Presumably, many of us originally came to VI Control from a desire to turn our musical ideas (probably mostly piano musings) into filmscore-esque works. But once here, we found a rabbit hole which distorted our original intentions, focused on the wrong things, with a pervasive drumbeat on acquiring the latest-and-greatest gear and software, and an over-emphasis on production gizmos.

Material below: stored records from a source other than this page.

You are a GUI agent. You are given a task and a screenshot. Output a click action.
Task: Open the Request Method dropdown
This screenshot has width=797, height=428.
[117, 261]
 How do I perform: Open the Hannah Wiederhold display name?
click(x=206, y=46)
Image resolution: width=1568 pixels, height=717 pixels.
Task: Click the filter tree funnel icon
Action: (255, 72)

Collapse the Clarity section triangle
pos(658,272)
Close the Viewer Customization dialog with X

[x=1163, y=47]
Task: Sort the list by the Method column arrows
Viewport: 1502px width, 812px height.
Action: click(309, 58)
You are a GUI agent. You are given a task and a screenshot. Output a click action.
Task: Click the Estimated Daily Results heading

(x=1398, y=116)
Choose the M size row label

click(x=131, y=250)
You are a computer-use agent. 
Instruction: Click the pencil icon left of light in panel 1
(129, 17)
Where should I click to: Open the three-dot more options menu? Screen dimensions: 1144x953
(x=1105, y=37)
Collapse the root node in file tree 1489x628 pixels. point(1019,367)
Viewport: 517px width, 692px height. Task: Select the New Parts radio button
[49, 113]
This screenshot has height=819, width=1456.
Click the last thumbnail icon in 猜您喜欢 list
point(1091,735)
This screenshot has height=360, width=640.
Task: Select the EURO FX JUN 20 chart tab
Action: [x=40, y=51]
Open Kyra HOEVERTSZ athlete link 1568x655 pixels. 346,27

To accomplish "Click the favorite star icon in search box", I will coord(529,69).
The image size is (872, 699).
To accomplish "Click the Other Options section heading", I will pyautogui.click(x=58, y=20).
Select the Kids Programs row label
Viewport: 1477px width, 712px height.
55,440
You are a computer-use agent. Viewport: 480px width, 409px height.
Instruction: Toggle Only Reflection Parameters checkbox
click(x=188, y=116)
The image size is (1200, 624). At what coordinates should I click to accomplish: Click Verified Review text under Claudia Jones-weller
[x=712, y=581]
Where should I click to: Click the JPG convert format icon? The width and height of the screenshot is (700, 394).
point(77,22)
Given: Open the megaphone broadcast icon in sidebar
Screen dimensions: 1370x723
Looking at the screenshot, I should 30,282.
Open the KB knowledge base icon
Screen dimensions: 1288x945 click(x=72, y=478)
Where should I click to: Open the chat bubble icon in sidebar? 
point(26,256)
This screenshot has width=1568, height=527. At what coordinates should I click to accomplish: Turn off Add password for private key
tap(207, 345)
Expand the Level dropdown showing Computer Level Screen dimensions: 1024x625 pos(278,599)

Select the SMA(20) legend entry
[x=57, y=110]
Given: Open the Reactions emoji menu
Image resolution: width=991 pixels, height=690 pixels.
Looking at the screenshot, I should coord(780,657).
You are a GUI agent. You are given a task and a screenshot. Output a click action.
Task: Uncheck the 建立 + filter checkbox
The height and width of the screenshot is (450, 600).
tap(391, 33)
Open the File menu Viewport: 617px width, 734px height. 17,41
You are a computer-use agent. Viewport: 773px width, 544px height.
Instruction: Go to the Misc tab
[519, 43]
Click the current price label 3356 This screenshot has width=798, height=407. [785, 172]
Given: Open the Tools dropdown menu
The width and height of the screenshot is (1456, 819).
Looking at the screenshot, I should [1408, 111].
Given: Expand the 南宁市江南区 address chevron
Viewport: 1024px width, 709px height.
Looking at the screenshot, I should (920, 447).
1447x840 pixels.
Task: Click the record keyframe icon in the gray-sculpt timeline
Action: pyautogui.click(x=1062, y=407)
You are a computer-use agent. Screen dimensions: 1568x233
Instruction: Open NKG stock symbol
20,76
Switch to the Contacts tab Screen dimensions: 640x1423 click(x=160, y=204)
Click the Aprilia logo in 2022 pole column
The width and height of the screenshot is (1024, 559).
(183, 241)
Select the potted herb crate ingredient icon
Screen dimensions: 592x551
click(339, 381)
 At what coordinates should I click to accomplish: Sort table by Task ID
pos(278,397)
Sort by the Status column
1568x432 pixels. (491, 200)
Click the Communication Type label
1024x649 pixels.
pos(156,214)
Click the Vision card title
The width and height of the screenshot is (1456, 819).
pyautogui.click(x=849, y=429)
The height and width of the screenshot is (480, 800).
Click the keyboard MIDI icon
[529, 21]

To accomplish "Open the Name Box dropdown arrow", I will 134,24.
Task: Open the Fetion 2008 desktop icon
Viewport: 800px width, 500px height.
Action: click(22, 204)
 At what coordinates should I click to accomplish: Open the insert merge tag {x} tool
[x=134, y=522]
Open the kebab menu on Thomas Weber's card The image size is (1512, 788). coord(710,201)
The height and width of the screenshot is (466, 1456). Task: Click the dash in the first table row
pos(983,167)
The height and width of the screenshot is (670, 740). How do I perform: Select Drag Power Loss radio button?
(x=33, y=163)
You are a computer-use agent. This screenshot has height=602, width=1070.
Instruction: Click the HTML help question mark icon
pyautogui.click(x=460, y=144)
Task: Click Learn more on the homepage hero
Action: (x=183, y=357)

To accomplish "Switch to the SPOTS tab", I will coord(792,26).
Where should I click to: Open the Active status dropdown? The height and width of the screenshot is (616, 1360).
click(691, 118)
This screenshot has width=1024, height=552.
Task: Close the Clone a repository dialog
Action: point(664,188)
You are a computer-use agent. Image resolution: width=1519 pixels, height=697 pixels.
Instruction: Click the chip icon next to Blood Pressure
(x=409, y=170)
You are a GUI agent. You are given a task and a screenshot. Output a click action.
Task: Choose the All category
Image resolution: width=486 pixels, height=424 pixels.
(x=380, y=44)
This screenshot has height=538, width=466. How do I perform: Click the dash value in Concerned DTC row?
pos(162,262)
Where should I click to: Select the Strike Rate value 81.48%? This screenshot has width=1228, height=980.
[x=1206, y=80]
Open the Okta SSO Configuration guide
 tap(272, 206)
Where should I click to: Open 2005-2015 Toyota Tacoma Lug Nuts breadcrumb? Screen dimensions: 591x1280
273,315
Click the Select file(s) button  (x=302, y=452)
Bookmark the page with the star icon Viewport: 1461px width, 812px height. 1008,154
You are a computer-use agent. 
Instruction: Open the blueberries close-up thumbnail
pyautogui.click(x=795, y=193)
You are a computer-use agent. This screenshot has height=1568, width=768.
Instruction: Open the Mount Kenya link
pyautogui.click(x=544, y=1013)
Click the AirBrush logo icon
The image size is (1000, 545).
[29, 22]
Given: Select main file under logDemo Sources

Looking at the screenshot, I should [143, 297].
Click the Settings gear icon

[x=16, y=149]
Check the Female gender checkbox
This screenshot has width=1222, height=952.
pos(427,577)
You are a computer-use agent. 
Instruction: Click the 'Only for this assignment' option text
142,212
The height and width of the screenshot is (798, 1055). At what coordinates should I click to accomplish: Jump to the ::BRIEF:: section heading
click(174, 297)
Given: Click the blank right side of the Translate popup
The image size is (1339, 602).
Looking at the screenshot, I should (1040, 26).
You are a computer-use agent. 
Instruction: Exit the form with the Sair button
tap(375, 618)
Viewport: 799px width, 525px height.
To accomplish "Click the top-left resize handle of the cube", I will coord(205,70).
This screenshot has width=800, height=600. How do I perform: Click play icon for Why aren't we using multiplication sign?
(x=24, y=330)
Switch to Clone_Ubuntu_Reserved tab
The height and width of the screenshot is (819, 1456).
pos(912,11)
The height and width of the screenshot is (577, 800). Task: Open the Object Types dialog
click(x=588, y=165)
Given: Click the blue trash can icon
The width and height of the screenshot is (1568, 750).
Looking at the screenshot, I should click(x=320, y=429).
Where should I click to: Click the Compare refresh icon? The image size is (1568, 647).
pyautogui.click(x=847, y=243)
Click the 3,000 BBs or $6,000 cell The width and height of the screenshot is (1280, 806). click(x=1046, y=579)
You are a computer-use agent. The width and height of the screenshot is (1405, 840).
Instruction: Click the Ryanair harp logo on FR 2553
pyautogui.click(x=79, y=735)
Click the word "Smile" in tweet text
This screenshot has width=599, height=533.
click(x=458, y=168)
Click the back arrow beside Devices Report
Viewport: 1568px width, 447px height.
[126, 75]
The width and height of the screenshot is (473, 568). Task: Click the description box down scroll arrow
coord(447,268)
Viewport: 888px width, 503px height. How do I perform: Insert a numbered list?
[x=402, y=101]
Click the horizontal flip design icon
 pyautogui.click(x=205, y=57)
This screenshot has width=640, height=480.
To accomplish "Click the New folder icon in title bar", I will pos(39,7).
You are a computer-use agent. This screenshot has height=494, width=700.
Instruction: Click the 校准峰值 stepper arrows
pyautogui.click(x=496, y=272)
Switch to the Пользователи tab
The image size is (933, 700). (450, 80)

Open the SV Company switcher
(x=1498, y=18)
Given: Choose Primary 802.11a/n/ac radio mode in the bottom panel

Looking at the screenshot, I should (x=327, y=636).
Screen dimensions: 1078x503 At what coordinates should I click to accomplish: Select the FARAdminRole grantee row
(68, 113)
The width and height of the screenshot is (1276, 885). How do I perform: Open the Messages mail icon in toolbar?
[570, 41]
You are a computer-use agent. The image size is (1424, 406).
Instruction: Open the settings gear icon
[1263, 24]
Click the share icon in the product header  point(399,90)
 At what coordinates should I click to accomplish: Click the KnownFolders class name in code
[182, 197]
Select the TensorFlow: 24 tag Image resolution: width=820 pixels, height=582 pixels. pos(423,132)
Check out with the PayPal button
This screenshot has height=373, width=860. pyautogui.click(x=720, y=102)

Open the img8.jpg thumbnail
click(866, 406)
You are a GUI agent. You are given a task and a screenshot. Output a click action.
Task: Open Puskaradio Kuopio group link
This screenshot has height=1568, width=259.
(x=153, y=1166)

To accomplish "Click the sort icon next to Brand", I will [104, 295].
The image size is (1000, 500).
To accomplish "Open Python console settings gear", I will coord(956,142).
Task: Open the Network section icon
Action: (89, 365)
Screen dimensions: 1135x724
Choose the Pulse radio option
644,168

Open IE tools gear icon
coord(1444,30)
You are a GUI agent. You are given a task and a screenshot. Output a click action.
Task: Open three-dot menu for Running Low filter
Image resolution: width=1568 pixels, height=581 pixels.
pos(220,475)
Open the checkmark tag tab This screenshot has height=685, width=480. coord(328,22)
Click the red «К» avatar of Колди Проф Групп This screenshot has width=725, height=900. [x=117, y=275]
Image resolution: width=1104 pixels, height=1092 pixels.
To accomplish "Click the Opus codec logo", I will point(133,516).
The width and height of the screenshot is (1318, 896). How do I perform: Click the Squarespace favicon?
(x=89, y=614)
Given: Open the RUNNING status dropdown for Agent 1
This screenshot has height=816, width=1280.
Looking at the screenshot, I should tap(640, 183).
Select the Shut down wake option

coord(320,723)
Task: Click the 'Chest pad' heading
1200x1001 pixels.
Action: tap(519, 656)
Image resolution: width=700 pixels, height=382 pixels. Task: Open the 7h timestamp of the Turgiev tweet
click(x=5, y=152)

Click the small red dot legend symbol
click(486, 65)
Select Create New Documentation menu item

Certainly for me, that wasn't the original intention. I came wanting only to know what basic libraries I should get....and then that would be it. _But I'm as guilty as everyone else of getting sidetracked down the VI Control gear-road. And frankly, that's bad._

Like OP, I'm pleased that over the last 12 months, I've almost completely curtailed all new purchases. I'm over it. I'm happy with what I have. There is no new game-changing technology that will fundamentally improve my music. My music only improves from my own composition/orchestration/production skill level and practice, *nothing* else.


----------



## Crowe (Jun 8, 2022)

I don't know about all this or about 'excitement for sample libraries' in general. I've seen the process of acquisition these past few years as me gathering knowledge and tools in order to create sound and music. I've now basically bought almost everything I decided I wanted and this is where it'll "end".

I have no idea why I would want Century Strings *and *CSS *and *Afflatus *and *Hollywood Strings *and *Symphony Strings *and *Aeira *and *Berlin strings and the list goes on. I dont fault anyone who does want them all, but I just don't see the point. At some point, the paint you have *has to do.*

Paint itself generally shouldn't be the exciting part of painting, I think.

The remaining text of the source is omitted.